Search Server Clustering · Self-Managed Commerce

Elastic Path Search Server provides product discovery (searching and browsing) for Cortex and catalog management for Commerce Manager. This section provides advice for how to scale a Search Server deployment in a production environment. For staging environments, it is usually sufficient to have a single search primary server and no replicas.

Topology

Search Server is implemented using a primary-replica topology. Only a single primary can run at a time, otherwise database conflicts occur updating the TINDEXBUILDSTATUS table.

Two common deployment topologies:

Small Deployment Topology

The simplest topology suitable for small deployments is to deploy a Search replica on every Cortex node. Then access Search Server through the http://localhost:8082/searchserver URL.
Large Deployment Topology

Large deployments typically have a separate cluster of Search replicas behind a stateless load balancer. The cluster is accessed through the load balancer URL.

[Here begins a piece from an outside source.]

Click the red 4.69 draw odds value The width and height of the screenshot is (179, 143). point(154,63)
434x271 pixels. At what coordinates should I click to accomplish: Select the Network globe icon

As a starting point, Elastic Path recommends deploying one Search replica for every three Cortex servers to support catalog searching and browsing. This ratio may vary depending on the searching and browsing patterns for the store and customizations that change search server usage. A large deployment example is shown below:

Cluster Configuration

The Search primary and replica servers are deployed using the same WAR file. By default, the WAR is configured to run as a primary node with replication disabled. The steps below configure both primary and the replica.

Externalize solrHome directory (primary & replica)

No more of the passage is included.